Positioning strategy illustration

Positioning Is a Verb

Most companies treat positioning as a noun. It's a document. A slide deck. A "positioning statement" that sits in a brand guidelines PDF that nobody reads. This is a waste of everyone's time.

Positioning is a verb. It's the active, ongoing work of placing your product in someone's mind relative to the alternatives. And the key word there is "alternatives" — because positioning only makes sense in contrast.

You're not positioned in a vacuum. You're positioned against something. Against competitors, sure. But more importantly, against the way people currently solve the problem. Which might be a competitor. Or a spreadsheet. Or nothing at all.

Slack understood this. They didn't position against other chat apps. They positioned against email. "Be less busy" wasn't about features. It was about the alternative — the endless, soul-crushing inbox that everyone already hated.

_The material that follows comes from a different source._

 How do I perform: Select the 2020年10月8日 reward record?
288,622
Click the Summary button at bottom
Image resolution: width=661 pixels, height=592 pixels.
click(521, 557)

Slack didn't need to explain what it was. They needed to explain what it replaced.

This is the part most companies get wrong. They position by describing themselves. "We're a cloud-based platform for X." Nobody cares. What they care about is: what does this replace? What do I stop doing if I start using this? What gets better in my day?

The exercise is simple but uncomfortable. Write down the five things your potential customer could do instead of using your product. One of them is always "do nothing." Now ask: why is your product better than each of those alternatives? Not in general. For your specific customer. With their specific constraints.

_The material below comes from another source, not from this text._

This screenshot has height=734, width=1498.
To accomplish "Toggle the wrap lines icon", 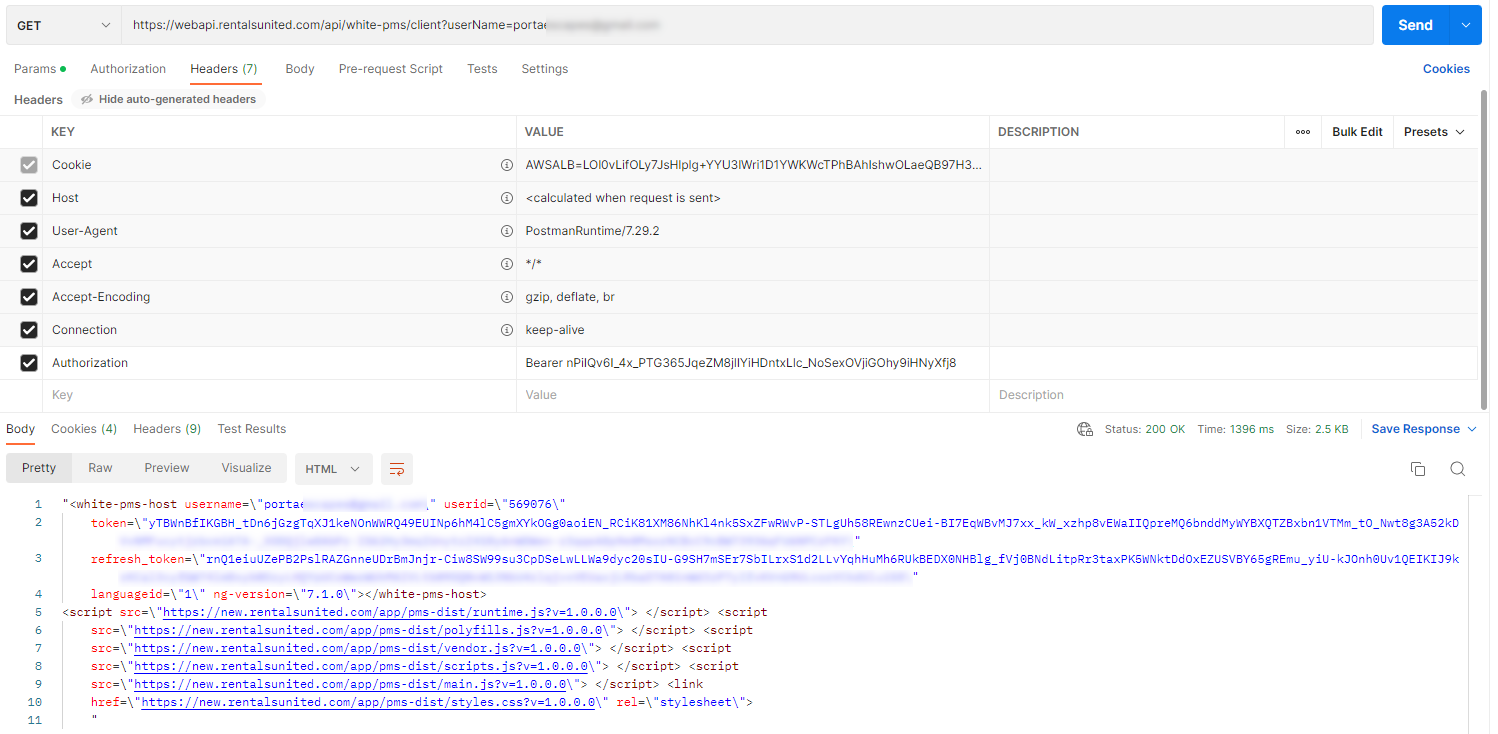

If you can't articulate why you're better than the alternatives for a specific person, you don't have a positioning problem. You have a product problem. (And if your "specific person" is still "everyone," start with Your Customer Is Not Everyone.)

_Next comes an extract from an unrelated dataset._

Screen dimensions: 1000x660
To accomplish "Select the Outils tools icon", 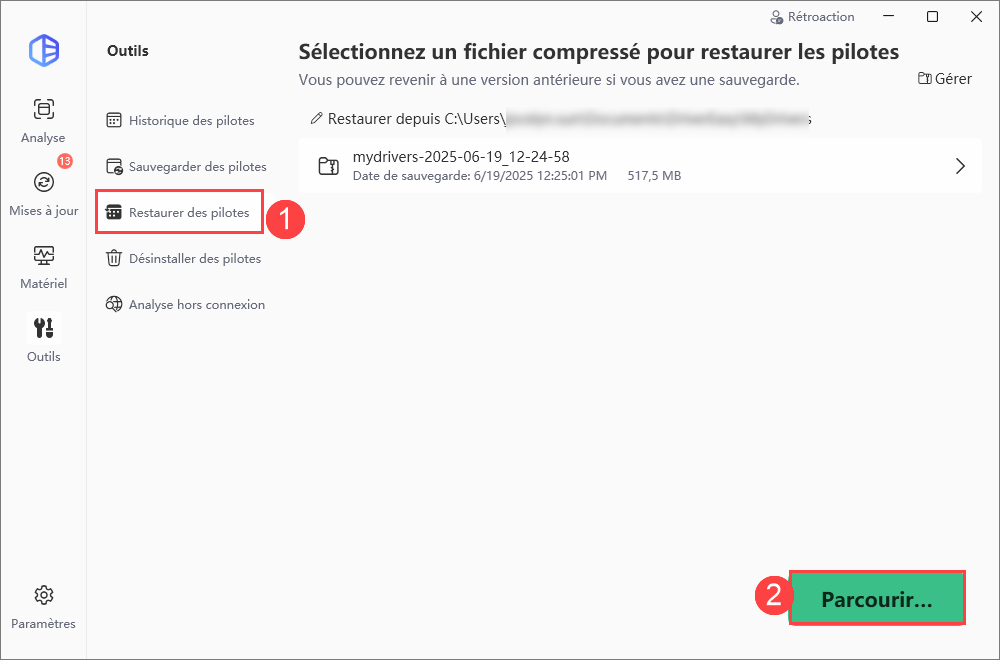I will pos(43,328).
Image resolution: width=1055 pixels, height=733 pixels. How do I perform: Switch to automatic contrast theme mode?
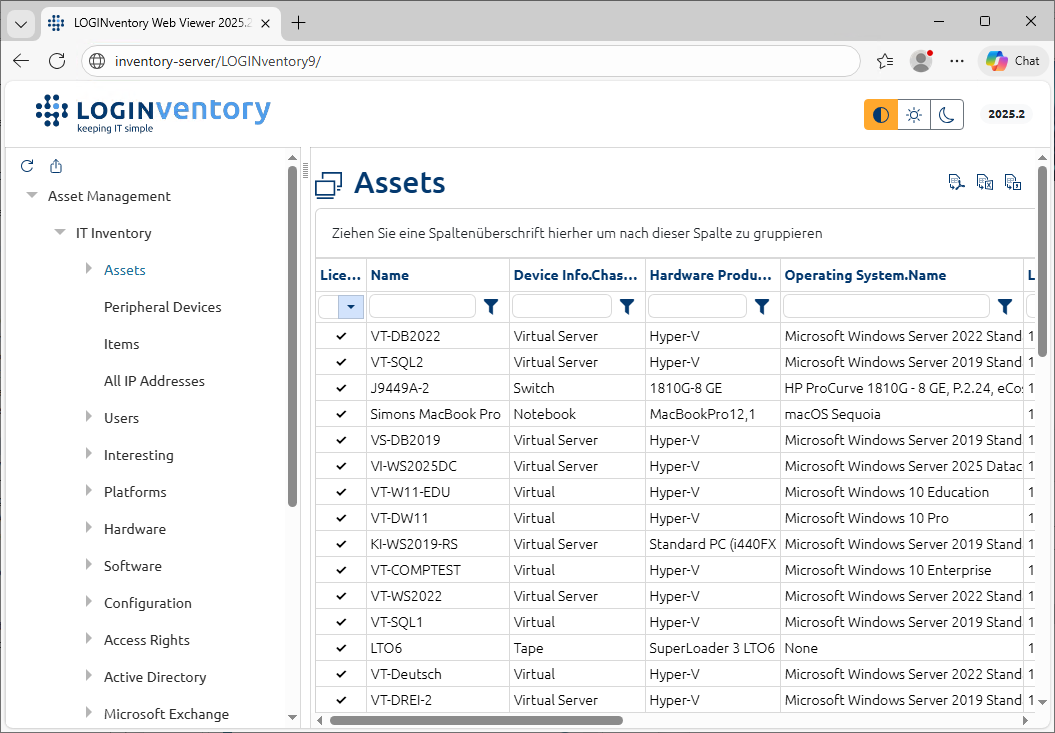coord(881,115)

Positioning also changes. This is the other thing companies miss. They do a positioning exercise once, engrave it in stone, and never revisit it. But your market shifts. Competitors launch. Customer expectations evolve. Your product gets better at some things and worse at others relatively. Positioning is not a one-time activity. It's maintenance.

Superhuman repositioned several times in its early life. First it was "the fastest email app." Then it was "email for high-performers." The product didn't change much. The positioning changed because they learned more about who actually valued what they built.

Here's my test for whether your positioning works: can a stranger who's never heard of you understand what you do and why it matters to them within 10 seconds of landing on your website? If not, you have work to do. Not on your website. On your positioning.

Stop writing positioning documents. Start positioning. And remember — this work is inseparable from copy, because the words you use to describe your product are your positioning.